Article Preview
Top1. Introduction
The development of a software is a generally a long and complicated process. Hence software development life cycle (SDLC) consisting of different phases is followed. The UML diagrams form the backbone of SDLC in analysis and design phases. Software security is of paramount importance in this internet era. Hence the vulnerabilities, attacks and their defence mechanism are vital while developing secure software systems (Bernardi et al., 2020).
Aleem Khalid Alvi suggested the use of security patterns to provide quality security features which can be helpful to less experienced security developers also (Alvi & Zulkernine, 2021).
The Unified Modeling Language (UML) is a third generation modelling language to specify, display and document the development of a software system (Mohsin & Khan, 2019; El-Attar, 2019; Hussein & Zulkernine, 2006; Fauzan et al., 2009; Firesmith, 2003; Mai et al., 2018).
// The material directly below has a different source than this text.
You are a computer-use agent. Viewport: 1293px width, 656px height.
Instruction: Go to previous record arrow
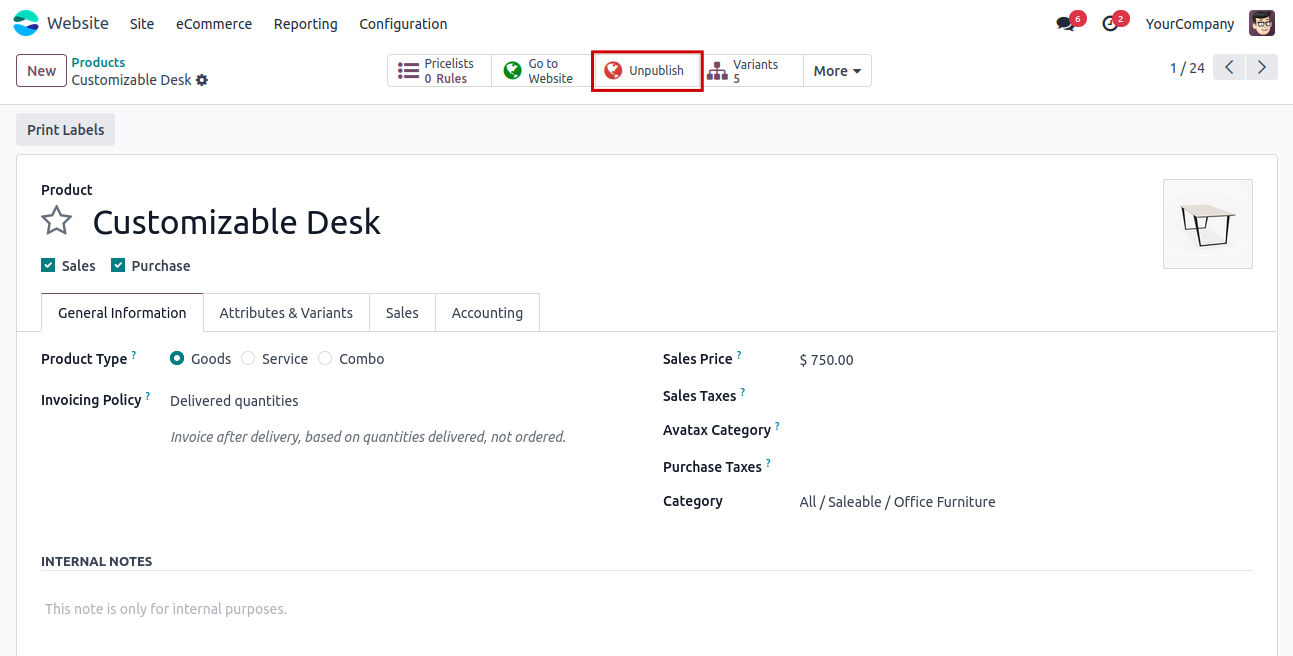tap(1229, 68)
UML diagrams serves as a blueprint for software developers to handle the complexity of software systems (Siewe & Al-alshuhai, 2015). These diagrams give deep insights into the functionality of a system and the operational features along with system architecture and implementation details. This leads to pinpoint security loopholes in the software system analysis (Lincke et al., 2012; Booch, 1999).
The secure software meets the criteria of confidentiality, integrity, and availability of its data, code or service. The identification of vulnerabilities and attacks at an early stage will help to build secure software. Hence incorporating security requirements at requirement and design phases become mandatory (Mohsin & Khan, 2019).
Use case diagrams, part of the UML suite of diagrams, is the forefront requirements-oriented diagram of the UML. In fact, use case modeling is arguably the most popular functional requirements modeling technique as evidenced by its widespread use by industry professionals (Faitelson & Tyszberowicz, 2017).
Mohamed El-Attar says, “The use case diagram is the only pure requirements engineering diagram type in UML”. The UML diagrams such as activity diagram, collaboration diagram, sequence diagram and state chart diagrams helps to transform behaviour of use cases to detailed design (El-Attar, 2019). Software designers are generally not much familiar with non-functional security requirements. Non-functional requirements are not often considered in use case diagram. Hence it is proposed to construct use case diagram with inclusion of functional, non-functional and quality attributes by using secure SRS model (Gedam & Meshram, 2019).
Web applications (Wei & Sia, 2005) can be developed using proposed secure 3 use case diagram in analysis phase to mitigate external and internal attacks both. Hence these attacks must be taken into account in analysis phase of web software development (McDermott & Fox, 1999). External attacks are mainly originated from public network domain where as internal attacks are system-based attacks to harm the system. The security notations and stereotypes are useful in providing security measures in use case diagram which servers as a baseline to the design phase.
The paper is organized as follows. Section 2 describes detailed literature survey of use case diagram, abuse cases, misuse cases and analysis of different types of attacks. Section 3 discusses the proposed secure 3 Use Case Diagram with security notations, implementation of Secure SRS model with CIA-AAA and algorithms to secure use case transaction. Section 4 concludes the paper.